[EXERCISE DETAILS]
Please answer these questions from the lung cancer interview below:
(a) What hazard ratio for PFS is given for amivantamab plus lazertinib versus osimertinib in the MARIPOSA study?
(b) By how much did amivantamab plus lazertinib reduce mortality compared to osimertinib in the final OS analysis?
(c) After progression on first-line osimertinib, which treatment improved PFS compared to chemo alone?

[PASSAGE FOR REVIEW]
Dr. Cho, can you review recent efficacy data on EGFR-mutated non-small cell lung cancer that is changing the treatment landscape?
Dr. Cho:
Sure. In the FLAURA study, osimertinib, third-generation EGFR TKI, significantly improved the PFS and OS compared to first-generation EGFR TKI in the first-line treatment of EGFR-mutant advanced NSCLC.
In the subsequent FLAURA2 study, osimertinib chemotherapy plus chemotherapy significantly prolonged PFS and duration of response than osimertinib monotherapy in EGFR-mutant NSCLC. More patients experienced grade 3 or worse severe toxicity in the combination arm. There was a favorable trend in OS with osimertinib plus chemotherapy combination.
In the MARIPOSA study, amivantamab plus lazertinib was compared with osimertinib in treatment-naïve EGFR-mutant NSCLC. Amivantamab plus lazertinib significantly improved PFS over osimertinib in first-line EGFR-mutant advanced NSCLC with a hazard ratio of 0.7. In addition, amivantamab plus lazertinib compared to osimertinib showed benefit in patients regardless of brain metastases. Responses were more durable with the combination. Based on MARIPOSA study, US FDA, EMA, and other regulatory agencies approved the first-line amivantamab plus lazertinib.
More recently, in a final OS analysis, amivantamab plus lazertinib significantly reduced mortality by 25% compared to single-agent osimertinib. More than 1-year median overall survival benefit is anticipated for this combination compared to osimertinib. About 60% of patients were alive at 3 years in the combination arm. Twice as many patients receiving amivantamab plus lazertinib were intracranially progression-free at 3 years and had a longer intracranial duration of response compared to osimertinib.
High-risk features occur commonly in first-line EGFR-mutant NSCLC because it carries a poor prognosis. Combination of amivantamab plus lazertinib significantly improved the PFS compared to osimertinib in these high-risk subgroups with brain metastasis, liver metastasis, p53 co-mutation, detectable baseline ctDNA, and no ctDNA clearance at week 9. Importantly, almost 90% of patients in the first-line EGFR-mutant NSCLC have at least 1 high-risk feature, and their PFS was only roughly 1 year on osimertinib.
After progression on first-line osimertinib, amivantamab plus chemo improved the PFS compared to chemo alone and now approved in this indication.

[MATERIAL PROVIDED]
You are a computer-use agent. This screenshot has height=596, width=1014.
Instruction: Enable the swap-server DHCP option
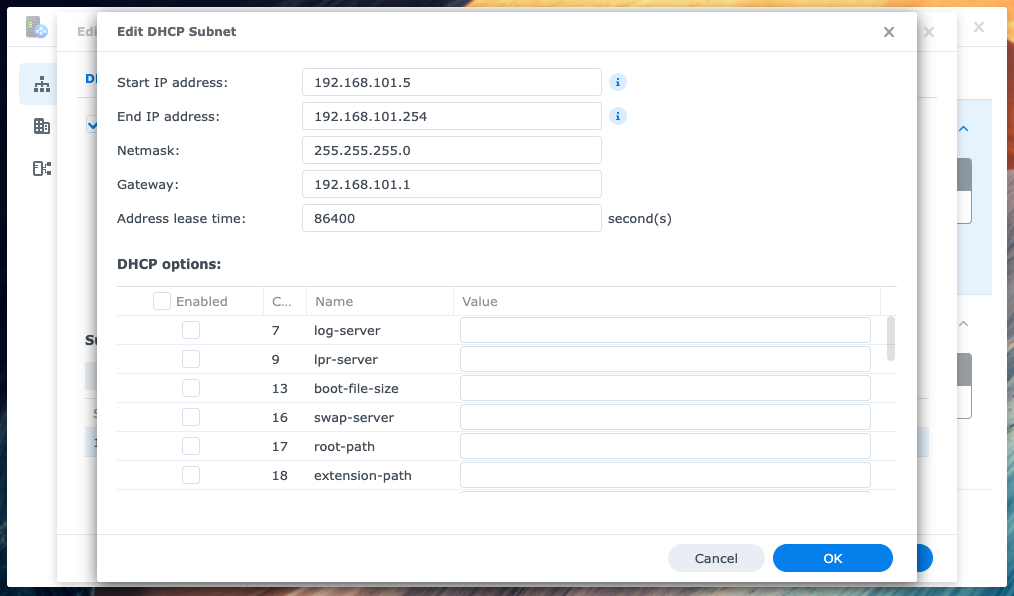click(191, 416)
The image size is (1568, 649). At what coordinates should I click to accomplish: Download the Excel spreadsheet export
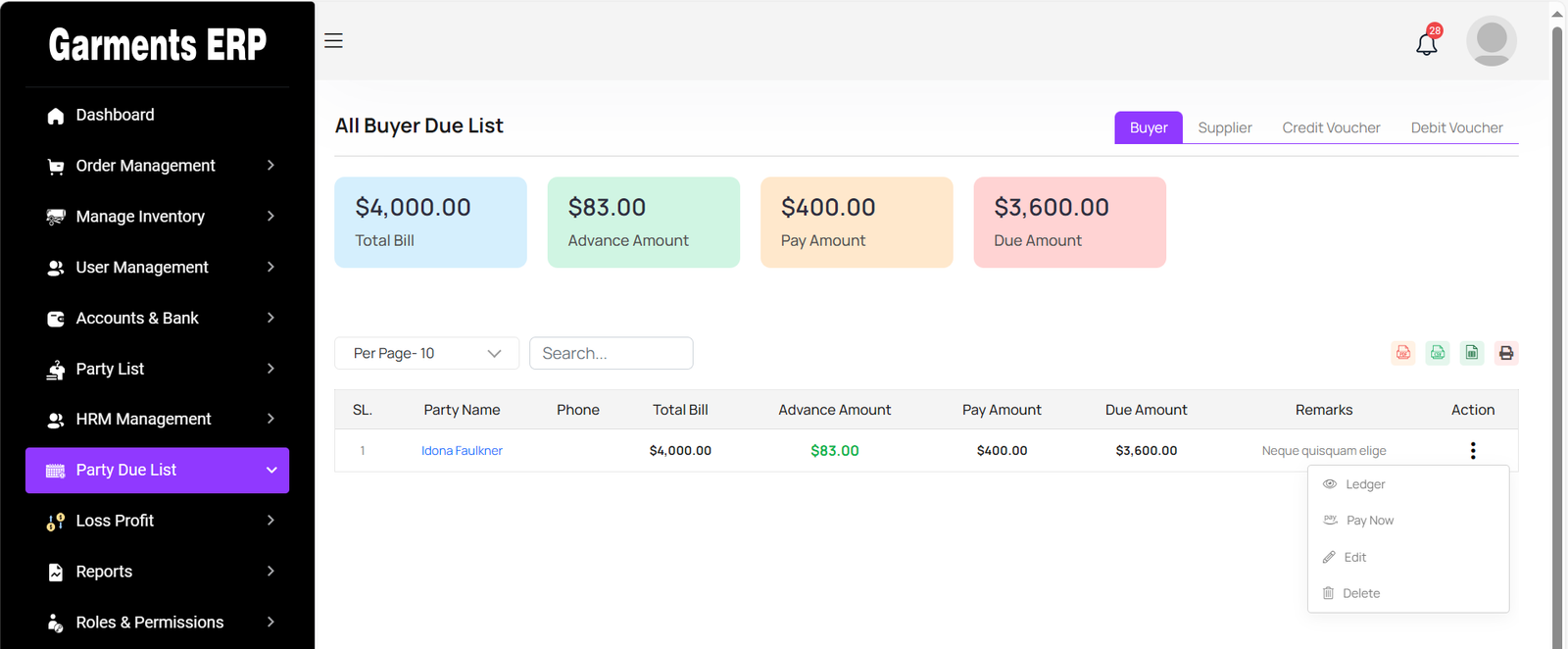(x=1472, y=353)
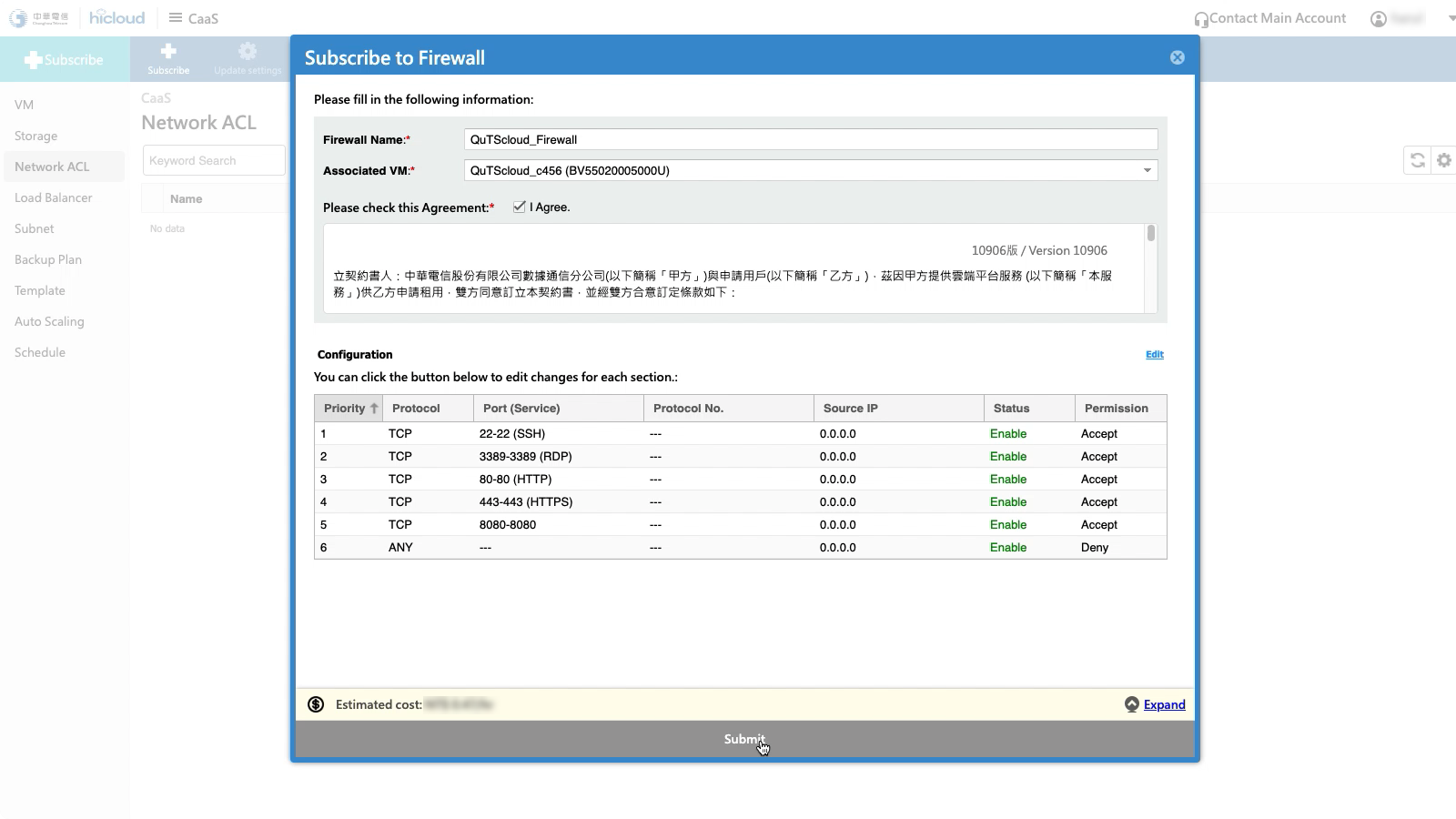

[RESULT FOR THIS TASK]
(a) 0.7
(b) 25%
(c) Amivantamab plus chemo